Wednesday, December 26, 2007

PUT A HOOK IN IT!

Our home sits on the south side of a little lake—and I do mean little. The lake is just a few acres in size and is owned and maintained by our neighborhood association. My home office looks out over the lake and as I work, I love to look out the window and occasionally daydream.

In the eight years we have lived here, I have watched countless times as dads have brought their children to the lake’s edge and begun the process of teaching them how to cast a line into the water. Casting is a skill that does require a little bit of learning. At first, very few are able to throw the baited hook very far out into the water. More often, after a mighty heave, it lands right in front of them and sometimes even behind them.
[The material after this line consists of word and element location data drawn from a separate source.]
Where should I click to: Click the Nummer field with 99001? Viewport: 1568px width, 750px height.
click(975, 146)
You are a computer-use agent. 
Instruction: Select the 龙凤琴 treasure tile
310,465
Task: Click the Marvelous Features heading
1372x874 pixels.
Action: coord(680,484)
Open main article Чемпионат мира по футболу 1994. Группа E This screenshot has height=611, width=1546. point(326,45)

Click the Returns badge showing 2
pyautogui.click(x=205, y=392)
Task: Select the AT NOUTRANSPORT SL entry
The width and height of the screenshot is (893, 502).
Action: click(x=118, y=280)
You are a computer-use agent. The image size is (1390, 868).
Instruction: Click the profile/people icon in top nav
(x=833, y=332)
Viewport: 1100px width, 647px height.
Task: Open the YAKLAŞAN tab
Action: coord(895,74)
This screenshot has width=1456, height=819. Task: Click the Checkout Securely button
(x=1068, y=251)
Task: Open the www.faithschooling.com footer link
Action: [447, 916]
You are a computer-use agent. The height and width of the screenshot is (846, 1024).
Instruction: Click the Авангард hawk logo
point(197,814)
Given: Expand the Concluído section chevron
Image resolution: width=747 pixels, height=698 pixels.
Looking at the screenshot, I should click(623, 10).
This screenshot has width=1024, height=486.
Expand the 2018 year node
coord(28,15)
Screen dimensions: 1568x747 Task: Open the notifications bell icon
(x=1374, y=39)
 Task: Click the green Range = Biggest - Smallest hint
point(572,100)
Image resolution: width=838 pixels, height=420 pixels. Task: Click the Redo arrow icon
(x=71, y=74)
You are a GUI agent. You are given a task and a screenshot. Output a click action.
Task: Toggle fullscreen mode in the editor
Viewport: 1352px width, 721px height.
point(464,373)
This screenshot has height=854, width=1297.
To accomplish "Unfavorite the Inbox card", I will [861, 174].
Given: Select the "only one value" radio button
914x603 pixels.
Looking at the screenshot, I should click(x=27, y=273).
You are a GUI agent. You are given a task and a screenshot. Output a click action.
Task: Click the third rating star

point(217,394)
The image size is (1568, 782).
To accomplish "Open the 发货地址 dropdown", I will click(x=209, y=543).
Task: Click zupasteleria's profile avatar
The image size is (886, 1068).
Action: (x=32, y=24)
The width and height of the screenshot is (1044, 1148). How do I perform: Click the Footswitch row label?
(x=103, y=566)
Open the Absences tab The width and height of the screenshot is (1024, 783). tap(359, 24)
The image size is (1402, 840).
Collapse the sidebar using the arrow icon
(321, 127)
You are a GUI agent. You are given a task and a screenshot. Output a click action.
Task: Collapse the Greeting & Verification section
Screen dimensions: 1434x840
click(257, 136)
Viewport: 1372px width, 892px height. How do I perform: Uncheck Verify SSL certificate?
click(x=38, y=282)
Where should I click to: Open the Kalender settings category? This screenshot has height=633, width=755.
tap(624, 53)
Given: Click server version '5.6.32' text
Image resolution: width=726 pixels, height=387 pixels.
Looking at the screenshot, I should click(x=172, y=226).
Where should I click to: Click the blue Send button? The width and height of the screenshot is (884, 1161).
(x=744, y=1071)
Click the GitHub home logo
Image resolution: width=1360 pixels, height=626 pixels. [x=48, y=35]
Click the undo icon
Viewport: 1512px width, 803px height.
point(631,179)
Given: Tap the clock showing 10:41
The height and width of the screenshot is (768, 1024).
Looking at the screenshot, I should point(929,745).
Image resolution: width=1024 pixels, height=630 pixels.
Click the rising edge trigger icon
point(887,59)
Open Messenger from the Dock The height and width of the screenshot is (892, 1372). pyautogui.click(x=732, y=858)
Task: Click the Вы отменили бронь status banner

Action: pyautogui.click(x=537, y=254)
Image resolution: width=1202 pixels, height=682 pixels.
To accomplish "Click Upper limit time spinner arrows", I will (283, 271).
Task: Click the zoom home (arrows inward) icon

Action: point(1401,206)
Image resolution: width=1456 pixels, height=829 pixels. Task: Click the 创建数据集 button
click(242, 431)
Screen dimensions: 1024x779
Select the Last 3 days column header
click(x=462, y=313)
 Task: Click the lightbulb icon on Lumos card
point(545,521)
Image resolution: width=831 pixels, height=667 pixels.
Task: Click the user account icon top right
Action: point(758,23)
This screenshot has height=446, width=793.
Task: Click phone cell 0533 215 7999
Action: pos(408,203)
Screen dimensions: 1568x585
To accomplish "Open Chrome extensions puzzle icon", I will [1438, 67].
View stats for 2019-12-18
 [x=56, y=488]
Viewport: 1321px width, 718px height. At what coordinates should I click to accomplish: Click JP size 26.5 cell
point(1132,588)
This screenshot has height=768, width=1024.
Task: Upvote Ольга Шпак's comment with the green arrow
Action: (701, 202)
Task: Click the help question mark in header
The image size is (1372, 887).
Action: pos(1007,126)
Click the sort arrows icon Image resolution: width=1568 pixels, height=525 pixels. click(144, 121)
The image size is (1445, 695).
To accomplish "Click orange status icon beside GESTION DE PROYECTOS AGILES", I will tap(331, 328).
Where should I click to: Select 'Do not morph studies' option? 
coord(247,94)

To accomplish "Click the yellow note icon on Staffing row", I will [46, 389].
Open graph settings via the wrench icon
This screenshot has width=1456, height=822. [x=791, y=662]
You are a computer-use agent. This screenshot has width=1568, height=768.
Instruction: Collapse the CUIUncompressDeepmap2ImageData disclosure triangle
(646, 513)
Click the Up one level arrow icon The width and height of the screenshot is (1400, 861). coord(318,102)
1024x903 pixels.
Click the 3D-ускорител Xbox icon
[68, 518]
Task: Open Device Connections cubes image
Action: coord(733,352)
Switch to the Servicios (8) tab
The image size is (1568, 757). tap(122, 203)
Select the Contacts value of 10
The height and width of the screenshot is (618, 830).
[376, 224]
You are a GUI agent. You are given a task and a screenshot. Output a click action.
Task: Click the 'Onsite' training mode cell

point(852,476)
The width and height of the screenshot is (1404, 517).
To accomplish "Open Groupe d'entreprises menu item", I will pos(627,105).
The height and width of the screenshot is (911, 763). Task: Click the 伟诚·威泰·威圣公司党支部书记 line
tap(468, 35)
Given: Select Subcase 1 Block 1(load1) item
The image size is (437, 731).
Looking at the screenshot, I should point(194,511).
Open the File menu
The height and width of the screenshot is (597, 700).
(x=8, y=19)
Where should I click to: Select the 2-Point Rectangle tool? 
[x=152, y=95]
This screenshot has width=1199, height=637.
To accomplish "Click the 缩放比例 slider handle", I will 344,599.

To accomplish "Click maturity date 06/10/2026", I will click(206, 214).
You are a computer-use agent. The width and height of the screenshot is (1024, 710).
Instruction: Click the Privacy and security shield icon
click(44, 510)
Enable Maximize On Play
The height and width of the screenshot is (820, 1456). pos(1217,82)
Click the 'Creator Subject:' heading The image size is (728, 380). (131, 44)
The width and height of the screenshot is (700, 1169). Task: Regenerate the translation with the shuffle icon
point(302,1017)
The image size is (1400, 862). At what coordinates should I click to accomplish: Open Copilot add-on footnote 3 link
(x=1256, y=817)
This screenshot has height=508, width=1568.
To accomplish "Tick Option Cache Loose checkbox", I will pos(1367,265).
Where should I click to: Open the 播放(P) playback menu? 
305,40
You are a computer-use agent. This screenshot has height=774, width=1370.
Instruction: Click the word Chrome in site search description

Some of the children get frustrated and after a few tries with little or no success, they put the rod down and go do something else. Others keep trying and slowly the skill begins to take shape, and they begin dropping their hooks out into the water where the fish live.

The Bible teaches us that we need to learn a “casting” skill as we grow up in our relationship with Christ.

Casting all your care upon Him, for He cares for you” (1 Peter 5:7).

“Cast your burden on the LORD, And He shall sustain you; He shall never permit the righteous to be moved” (Psalm 55:22).

I have to confess that I struggle with this. I find it difficult to release an anxiety, to put it over on Jesus; I’m better about it than I used to be but I still struggle with it. Does “casting our care on Him” mean that we just erase it from our mind? How can that be? Are we supposed to forget about the sick loved one, or the financial need that is pressing us for a solution? Is the Bible suggesting that we embrace an attitude of irresponsibility? I don’t think that’s what it means at all.

I believe the Bible is telling us to stop carrying the burden alone; put it down; don’t forget about it but stop obsessing about it and feeling that no one else is aware of what you are facing.

In his classic book, God’s Cure for Worry, Guy Mark Pearce tells the following story. Pearce was out driving on a hot summer day when he came across a woman walking beside the road, carrying a heavy basket. Pearce stopped and offered the woman a ride which she gratefully accepted. After the lady was seated, Pearce noticed that she continued to hold the heavy basket in her arms. “Your basket will ride just as well in the bottom of the carriage and you will be much more comfortable,” Pearce told her. The lady replied, “Thank you, I never thought of that.” Pearce continued to talk to the lady and encourage her by telling her that he too had carried loads unnecessarily when he could have put them down. And then he finished with the statement, “If the Lord is willing to carry me, He is willing to carry my worries.”

Casting is putting the whole of your life, not just the troubling issues, but everything in your life into His care.

One final insight. As in fishing, if you are going to do anything meaningful when you cast your line out into the water, you have to bait the hook. My suggestion is that before you try and “cast” that concern, treat it as “bait” and put a hook into it. Remind that troublesome concern what God’s promises have to say about it. Then set the hook by going back and reminding the concern, the “care,” two or three more times, saying aloud, “This is what the Bible says!”…and then quote the promise to it!

When you cast, the hook is what carries the concern away from you!